Extracted data ::
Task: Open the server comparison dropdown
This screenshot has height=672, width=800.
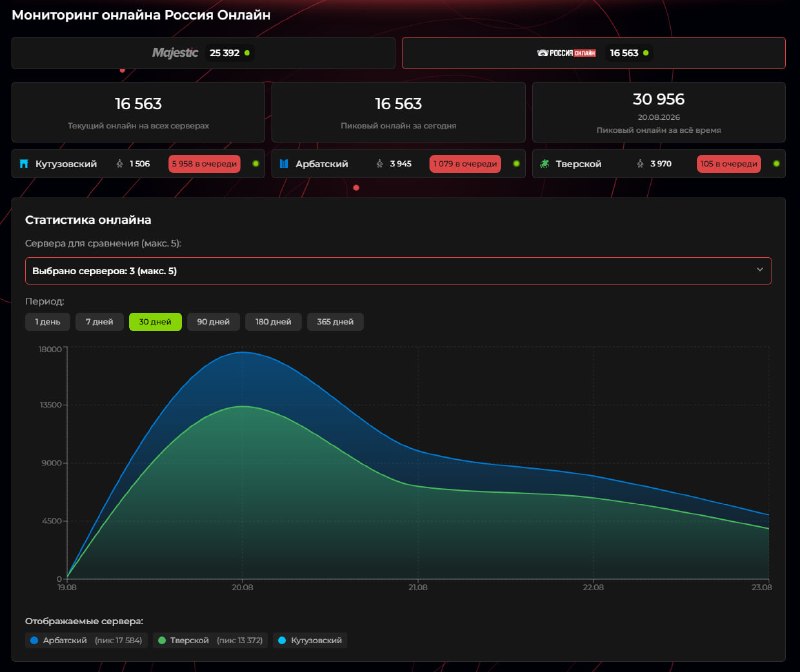Action: pos(398,271)
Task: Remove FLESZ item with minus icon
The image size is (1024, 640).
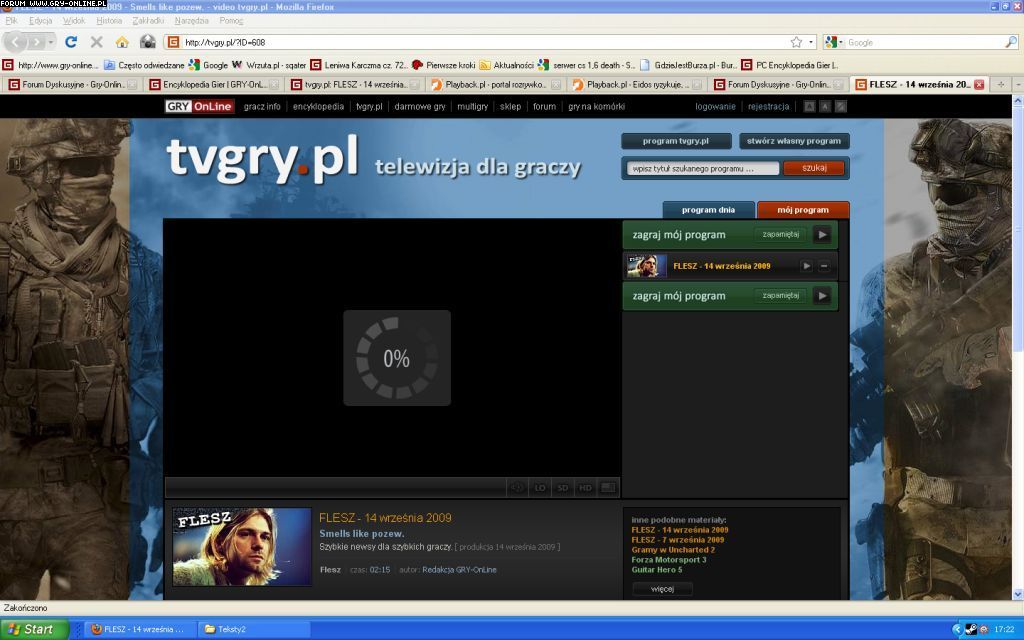Action: point(824,266)
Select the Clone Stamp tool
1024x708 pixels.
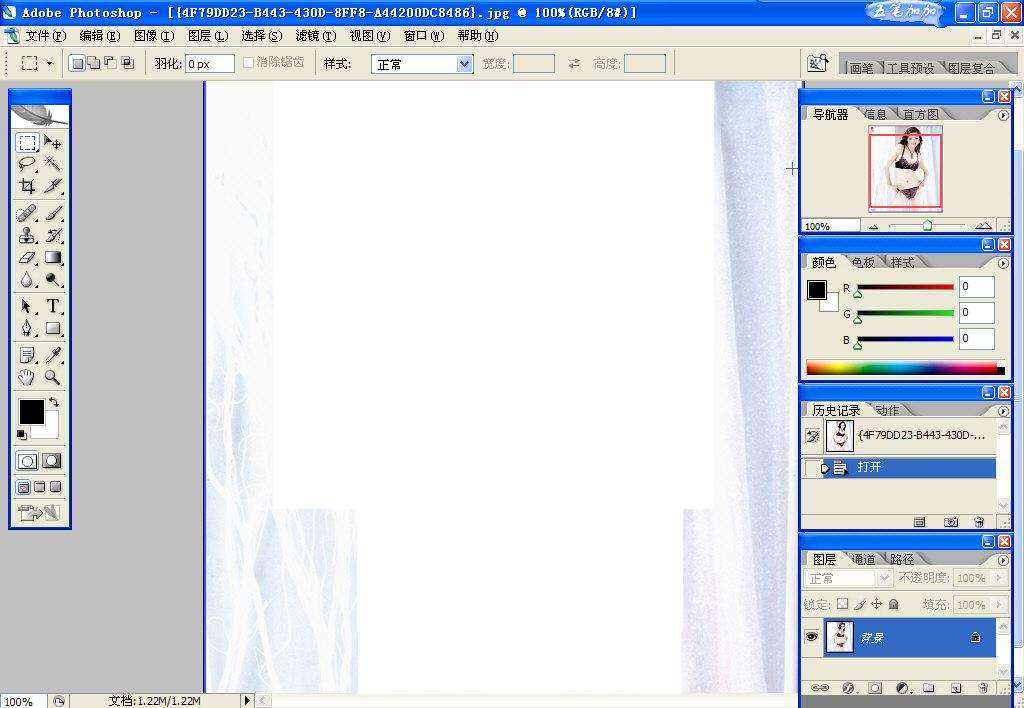click(x=28, y=236)
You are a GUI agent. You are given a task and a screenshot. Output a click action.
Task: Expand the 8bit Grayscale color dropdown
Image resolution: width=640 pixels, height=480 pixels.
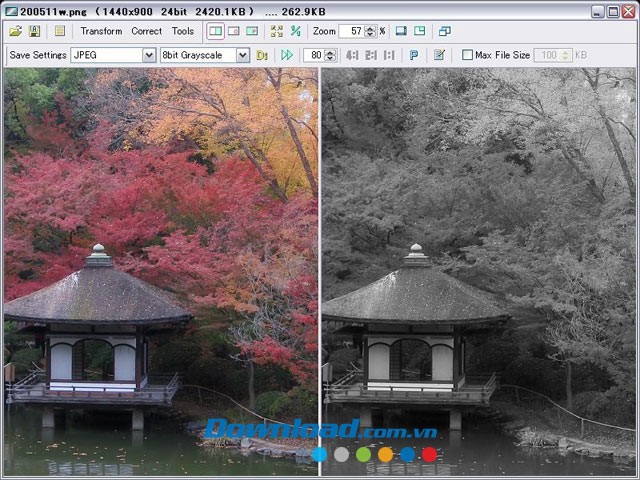(x=243, y=55)
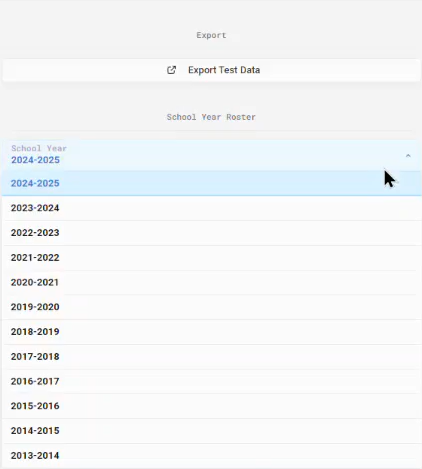Pick 2015-2016 from the dropdown
Screen dimensions: 422x469
pyautogui.click(x=212, y=406)
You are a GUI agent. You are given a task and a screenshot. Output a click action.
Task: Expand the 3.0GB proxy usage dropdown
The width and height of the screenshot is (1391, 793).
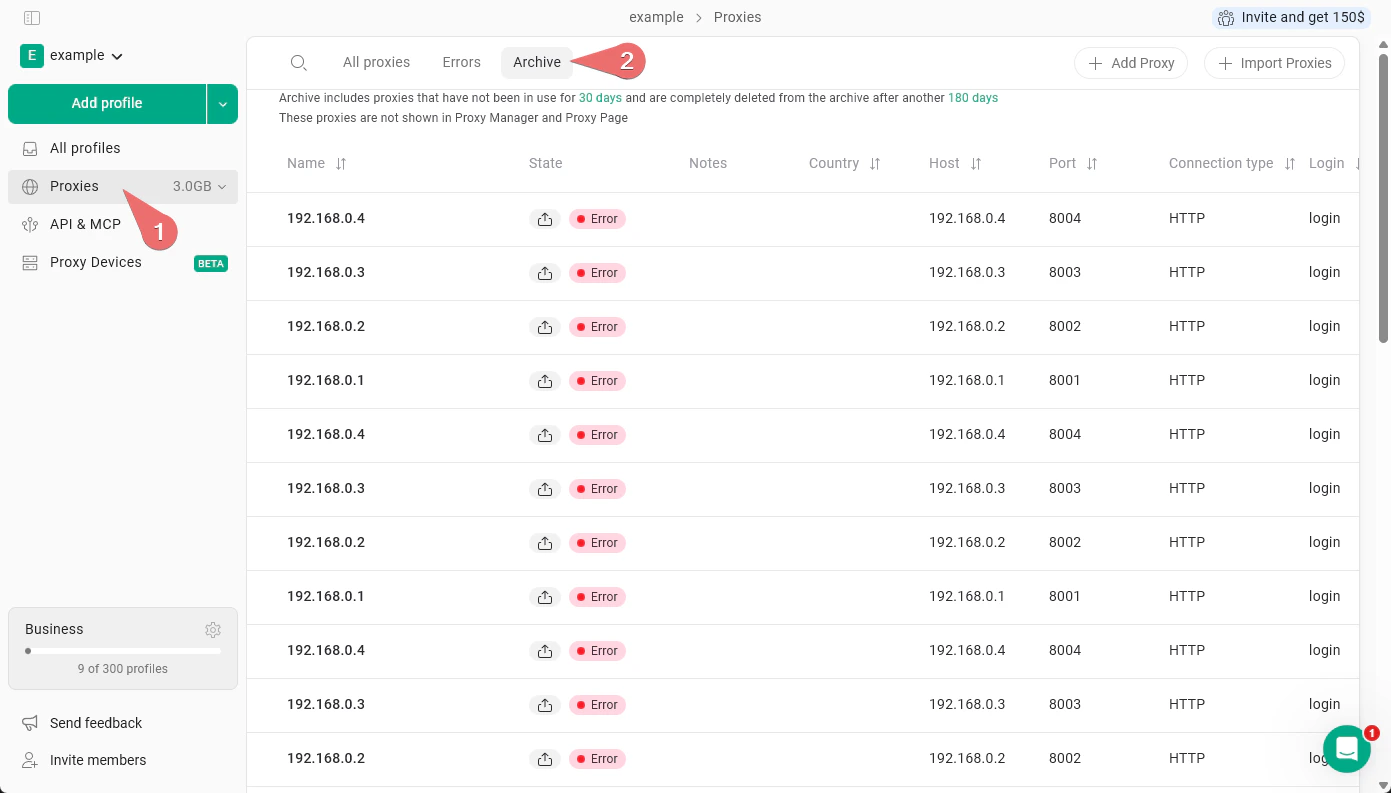[222, 186]
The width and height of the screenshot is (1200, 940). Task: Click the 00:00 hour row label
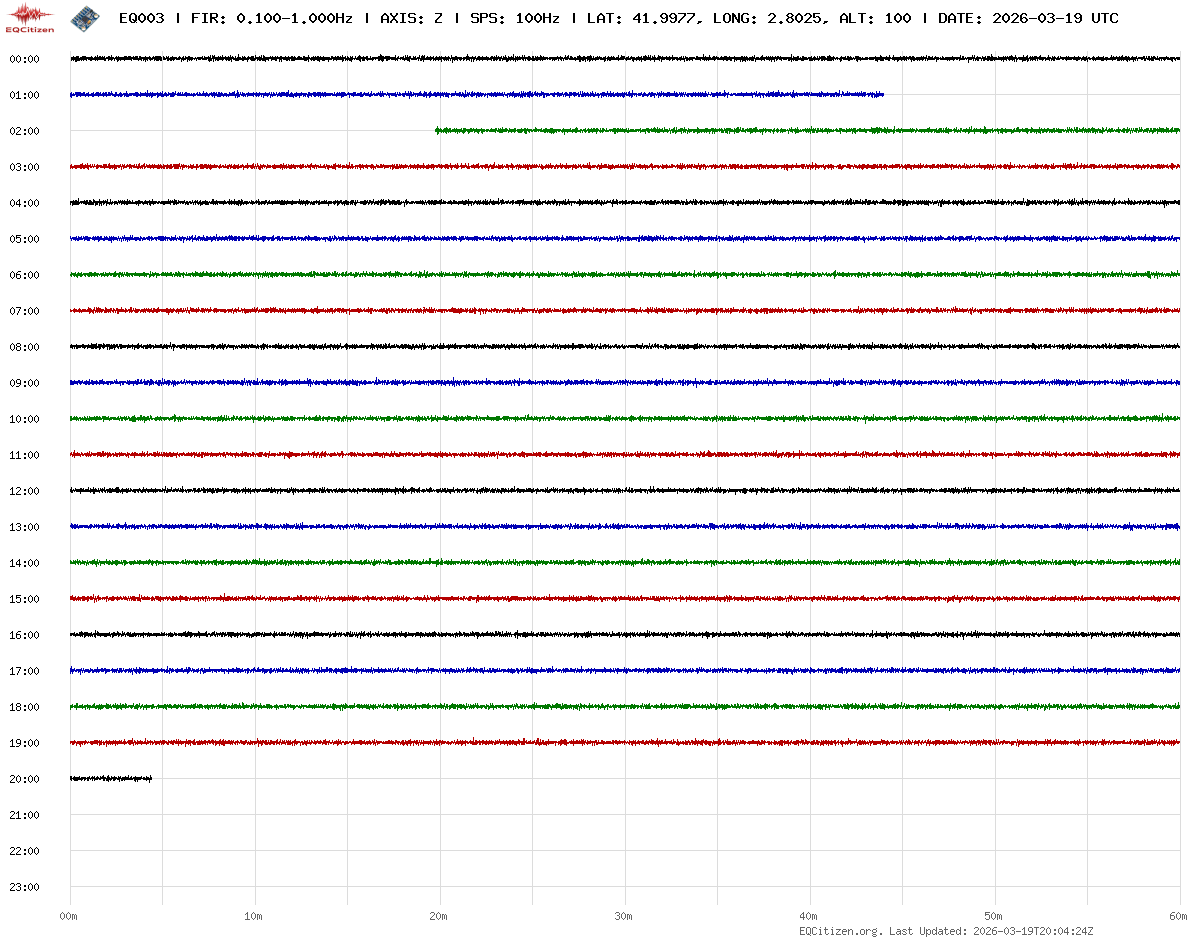click(24, 60)
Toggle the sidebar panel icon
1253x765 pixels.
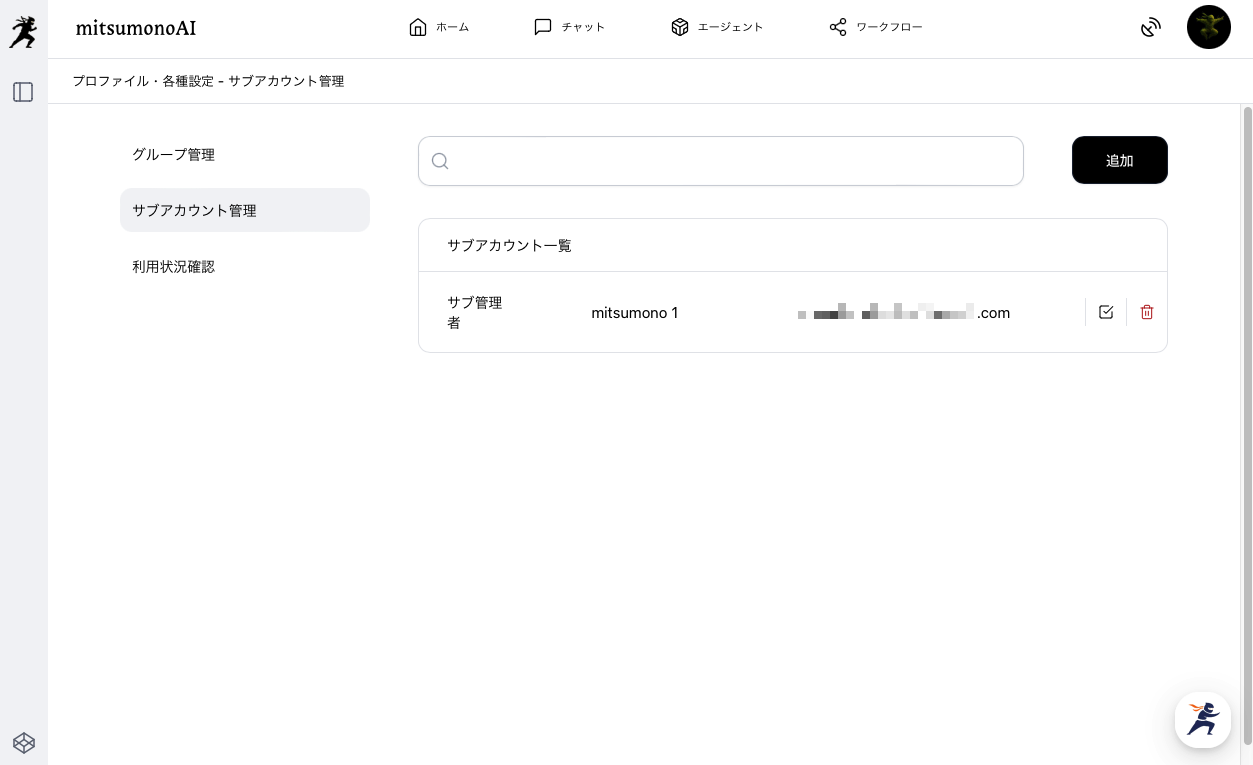23,92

What you have to do :: Above are records with pictures; repeat them exactly, but without the pictures.

Exercise solution ::
Task: Open the server comparison dropdown
This screenshot has height=672, width=800.
Action: pos(398,271)
Task: Remove FLESZ item with minus icon
The image size is (1024, 640).
Action: point(824,266)
Select the Clone Stamp tool
1024x708 pixels.
click(x=28, y=236)
You are a GUI agent. You are given a task and a screenshot. Output a click action.
Task: Expand the 8bit Grayscale color dropdown
Image resolution: width=640 pixels, height=480 pixels.
(x=243, y=55)
Pick 2015-2016 from the dropdown
Screen dimensions: 422x469
pyautogui.click(x=212, y=406)
You are a GUI agent. You are given a task and a screenshot. Output a click action.
Task: Expand the 3.0GB proxy usage dropdown
The width and height of the screenshot is (1391, 793).
[222, 186]
The width and height of the screenshot is (1200, 940). Task: Click the 00:00 hour row label
click(24, 60)
Toggle the sidebar panel icon
1253x765 pixels.
23,92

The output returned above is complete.